Stored data entries
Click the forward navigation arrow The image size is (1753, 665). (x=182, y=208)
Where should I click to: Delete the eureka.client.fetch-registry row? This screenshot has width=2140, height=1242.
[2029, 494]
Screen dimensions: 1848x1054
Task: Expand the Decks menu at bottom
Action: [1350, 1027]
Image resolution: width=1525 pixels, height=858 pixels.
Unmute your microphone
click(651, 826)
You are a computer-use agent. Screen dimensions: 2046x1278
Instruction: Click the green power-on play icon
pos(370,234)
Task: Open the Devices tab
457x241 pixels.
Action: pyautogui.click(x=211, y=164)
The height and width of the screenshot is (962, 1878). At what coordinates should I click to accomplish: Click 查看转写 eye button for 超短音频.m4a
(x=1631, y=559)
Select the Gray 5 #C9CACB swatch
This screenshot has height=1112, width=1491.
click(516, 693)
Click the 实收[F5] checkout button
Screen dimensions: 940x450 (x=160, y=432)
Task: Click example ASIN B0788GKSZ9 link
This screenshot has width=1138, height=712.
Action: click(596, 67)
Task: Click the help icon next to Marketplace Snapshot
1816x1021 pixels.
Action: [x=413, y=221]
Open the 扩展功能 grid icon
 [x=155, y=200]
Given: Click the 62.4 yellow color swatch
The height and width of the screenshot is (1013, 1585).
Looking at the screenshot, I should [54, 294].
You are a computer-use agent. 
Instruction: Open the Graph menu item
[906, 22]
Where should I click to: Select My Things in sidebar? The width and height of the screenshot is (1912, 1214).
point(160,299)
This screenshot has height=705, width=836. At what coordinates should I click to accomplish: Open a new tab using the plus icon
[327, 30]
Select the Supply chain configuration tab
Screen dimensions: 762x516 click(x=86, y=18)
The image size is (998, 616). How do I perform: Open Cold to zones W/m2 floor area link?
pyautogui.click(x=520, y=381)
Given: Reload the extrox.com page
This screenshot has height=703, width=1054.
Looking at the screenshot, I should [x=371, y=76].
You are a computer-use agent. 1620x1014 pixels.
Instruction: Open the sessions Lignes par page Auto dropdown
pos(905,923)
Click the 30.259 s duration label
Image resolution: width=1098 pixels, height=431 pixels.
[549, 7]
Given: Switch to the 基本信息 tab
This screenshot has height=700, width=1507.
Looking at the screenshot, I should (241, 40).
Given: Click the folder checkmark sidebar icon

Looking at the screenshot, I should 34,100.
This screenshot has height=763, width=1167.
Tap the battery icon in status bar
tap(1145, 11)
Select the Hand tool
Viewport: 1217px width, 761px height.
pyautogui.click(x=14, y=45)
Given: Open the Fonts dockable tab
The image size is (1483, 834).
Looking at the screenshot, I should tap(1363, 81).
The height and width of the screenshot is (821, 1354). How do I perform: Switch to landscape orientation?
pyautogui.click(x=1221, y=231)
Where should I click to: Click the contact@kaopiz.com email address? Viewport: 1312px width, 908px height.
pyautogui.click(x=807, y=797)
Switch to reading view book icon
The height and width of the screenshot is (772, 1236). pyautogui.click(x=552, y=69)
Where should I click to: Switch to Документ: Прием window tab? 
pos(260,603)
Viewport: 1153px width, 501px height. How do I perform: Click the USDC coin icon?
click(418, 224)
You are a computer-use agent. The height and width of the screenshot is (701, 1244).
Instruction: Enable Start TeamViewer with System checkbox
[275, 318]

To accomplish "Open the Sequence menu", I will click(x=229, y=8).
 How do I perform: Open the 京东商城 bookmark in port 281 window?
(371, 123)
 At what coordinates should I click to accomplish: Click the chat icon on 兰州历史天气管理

[Task]
All of the data above needs to be written out exactly.

[Problem solution]
Click the forward navigation arrow The image size is (1753, 665). (x=182, y=208)
Where should I click to: Delete the eureka.client.fetch-registry row? This screenshot has width=2140, height=1242.
[2029, 494]
Screen dimensions: 1848x1054
Task: Expand the Decks menu at bottom
Action: [1350, 1027]
Image resolution: width=1525 pixels, height=858 pixels.
Unmute your microphone
click(651, 826)
You are a computer-use agent. Screen dimensions: 2046x1278
Instruction: Click the green power-on play icon
pos(370,234)
Task: Open the Devices tab
457x241 pixels.
Action: pyautogui.click(x=211, y=164)
The height and width of the screenshot is (962, 1878). At what coordinates should I click to accomplish: Click 查看转写 eye button for 超短音频.m4a
(x=1631, y=559)
Select the Gray 5 #C9CACB swatch
This screenshot has height=1112, width=1491.
click(516, 693)
Click the 实收[F5] checkout button
Screen dimensions: 940x450 (x=160, y=432)
Task: Click example ASIN B0788GKSZ9 link
This screenshot has width=1138, height=712.
Action: click(596, 67)
Task: Click the help icon next to Marketplace Snapshot
1816x1021 pixels.
Action: [x=413, y=221]
Open the 扩展功能 grid icon
 [x=155, y=200]
Given: Click the 62.4 yellow color swatch
The height and width of the screenshot is (1013, 1585).
Looking at the screenshot, I should [54, 294].
You are a computer-use agent. 
Instruction: Open the Graph menu item
[906, 22]
Where should I click to: Select My Things in sidebar? The width and height of the screenshot is (1912, 1214).
point(160,299)
This screenshot has height=705, width=836. At what coordinates should I click to accomplish: Open a new tab using the plus icon
[327, 30]
Select the Supply chain configuration tab
Screen dimensions: 762x516 click(x=86, y=18)
The image size is (998, 616). How do I perform: Open Cold to zones W/m2 floor area link?
pyautogui.click(x=520, y=381)
Given: Reload the extrox.com page
This screenshot has height=703, width=1054.
Looking at the screenshot, I should [x=371, y=76].
You are a computer-use agent. 1620x1014 pixels.
Instruction: Open the sessions Lignes par page Auto dropdown
pos(905,923)
Click the 30.259 s duration label
Image resolution: width=1098 pixels, height=431 pixels.
[549, 7]
Given: Switch to the 基本信息 tab
This screenshot has height=700, width=1507.
Looking at the screenshot, I should (241, 40).
Given: Click the folder checkmark sidebar icon

Looking at the screenshot, I should 34,100.
This screenshot has height=763, width=1167.
Tap the battery icon in status bar
tap(1145, 11)
Select the Hand tool
Viewport: 1217px width, 761px height.
pyautogui.click(x=14, y=45)
Given: Open the Fonts dockable tab
The image size is (1483, 834).
Looking at the screenshot, I should tap(1363, 81).
The height and width of the screenshot is (821, 1354). How do I perform: Switch to landscape orientation?
pyautogui.click(x=1221, y=231)
Where should I click to: Click the contact@kaopiz.com email address? Viewport: 1312px width, 908px height.
pyautogui.click(x=807, y=797)
Switch to reading view book icon
The height and width of the screenshot is (772, 1236). pyautogui.click(x=552, y=69)
Where should I click to: Switch to Документ: Прием window tab? 
pos(260,603)
Viewport: 1153px width, 501px height. How do I perform: Click the USDC coin icon?
click(418, 224)
You are a computer-use agent. The height and width of the screenshot is (701, 1244).
Instruction: Enable Start TeamViewer with System checkbox
[275, 318]

To accomplish "Open the Sequence menu", I will click(x=229, y=8).
 How do I perform: Open the 京东商城 bookmark in port 281 window?
(371, 123)
 At what coordinates should I click to accomplish: Click the chat icon on 兰州历史天气管理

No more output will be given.